Le film de Losey est bien dans l’air du temps, alors qu’en Grande-Bretagne le pouvoir des élites est remis en cause. Après guerre, plusieurs cinéastes anglais ont eux aussi évoqué le déclin de cette aristocratie menacée par les temps nouveaux, que ce soit sur le ton de la dérision (Dans Noblesse oblige de Robert Hamer-1949-, Alec Guinness élimine froidement toute une famille pour s’emparer du titre et de l’héritage) ou sur le ton de la révolte (dans le film If de Lindsay Anderson -1969-, les rejetons de l’élite britannique se rebellent contre le système scolaire qui les opprime et massacrent allégrement les dirigeants de leur Université…). Dans un autre film de Losey (Accident, 1967), Dick Borgade qui interprète cette fois le rôle d’un professeur d’Oxford, déclare à son jeune étudiant : »tous les aristocrates sont nés pour être tués »…

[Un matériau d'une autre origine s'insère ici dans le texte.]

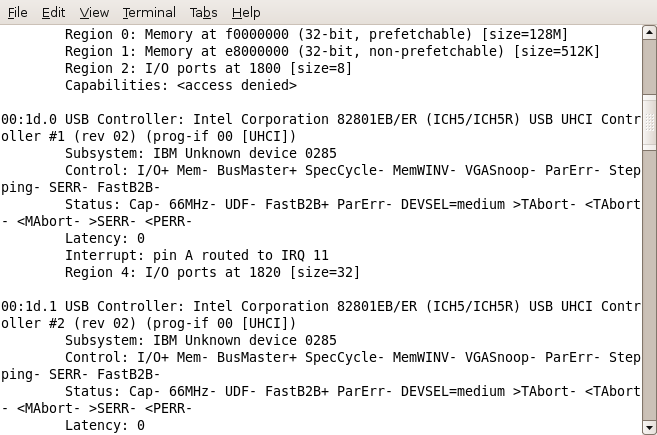Viewport: 657px width, 435px height.
Task: Open the File menu
Action: click(18, 13)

Ainsi, ces réalisateurs américains , le patriote, l’immigré et l’expatrié, ont le même regard critique sur l’aristocratie anglaise mais leurs arrière-pensées sont bien différentes. Pour les deux premiers, l’évocation de ce monde en déclin sert à mettre en valeur « l’American way of life« . Pour Losey, la classe supérieure britannique représente le système dans son ensemble : elle meurt de ses contradictions, incapable de justifier la légitimité de sa domination , et son déclin est le signe d’un malaise social plus profond. La critique du cinéaste « libéral » chassé d’Hollywood est donc autrement plus radicale. En ce sens, François El Guedj a raison d’écrire que « The Servant a pratiquement suspendu sur un paroxysme la lignée des butlers du cinéma anglo-saxon » car on voit mal comment aller plus loin, après ce film qui renverse toutes les valeurs…Aussi, Les Vestiges du jour de James Ivory peut apparaître comme un recul. Bien sûr, l’aveuglement de Lord Darlington est souligné, l’aliénation du majordome Stevens est mise en évidence…Reste que le cinéaste américain semble bien fasciné par le monde qu’il nous dépeint…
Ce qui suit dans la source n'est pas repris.